The principle is that the owner should have full control of their own device, because that's what defines private property. In particular, everything that the maker can make the device do must be something that the owner can make the device do. If the device is simply incapable of doing a certain thing, that might be bad for the owner, but it's not an abrogation of their right to their own property, and it doesn't create an ongoing opportunity for exploitation by the maker.

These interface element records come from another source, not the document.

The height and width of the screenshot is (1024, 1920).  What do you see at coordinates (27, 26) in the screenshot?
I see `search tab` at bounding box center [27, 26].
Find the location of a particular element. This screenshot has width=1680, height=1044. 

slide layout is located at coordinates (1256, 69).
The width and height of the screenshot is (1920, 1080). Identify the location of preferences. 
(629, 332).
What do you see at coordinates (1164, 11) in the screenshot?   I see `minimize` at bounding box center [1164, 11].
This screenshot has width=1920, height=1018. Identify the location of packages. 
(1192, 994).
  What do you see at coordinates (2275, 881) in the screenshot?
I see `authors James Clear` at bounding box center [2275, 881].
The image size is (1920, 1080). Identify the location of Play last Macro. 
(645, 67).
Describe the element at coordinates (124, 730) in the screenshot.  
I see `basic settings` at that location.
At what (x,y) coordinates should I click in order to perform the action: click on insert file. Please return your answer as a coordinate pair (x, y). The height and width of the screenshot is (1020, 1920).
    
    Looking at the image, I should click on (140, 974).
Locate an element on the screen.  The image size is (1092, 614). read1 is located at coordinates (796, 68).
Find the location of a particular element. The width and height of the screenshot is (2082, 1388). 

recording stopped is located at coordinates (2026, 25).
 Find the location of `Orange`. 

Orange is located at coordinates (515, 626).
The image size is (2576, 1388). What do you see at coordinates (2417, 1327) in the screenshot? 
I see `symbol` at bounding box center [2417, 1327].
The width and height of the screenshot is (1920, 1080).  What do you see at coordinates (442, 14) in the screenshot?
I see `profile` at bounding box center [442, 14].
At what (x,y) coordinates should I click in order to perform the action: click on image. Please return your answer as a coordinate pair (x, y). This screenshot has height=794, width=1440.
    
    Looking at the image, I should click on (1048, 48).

Maybe in theory your washing machine could be programmed to do those things without writable program memory. Like, if you fabricated custom large ROM chips with the malicious code? And custom Harvard-architecture microcontrollers with separate off-chip program and data buses? But then the functionality would be in theory detectable at purchase time (unlike, for example, Samsung's new advertising functionality: https://news.ycombinator.com/item?id=45737338) and you could avoid it by buying an older model that didn't have the malicious code. This would greatly reduce the maker's incentives to incorporate such features, even if it were possible. In practice, I don't think you could implement those features at all without writable program memory, even with the custom silicon designs I've posited here.

If you insist that manufacturers must not prevent owners from changing the code on their devices, you're insisting that they must not use any ROM, for any purpose, including things like the PLA that the 6502 used to decode instructions. It's far more viable, and probably sufficient, to insist that owners must be able to change any code on their devices that manufacturers could change.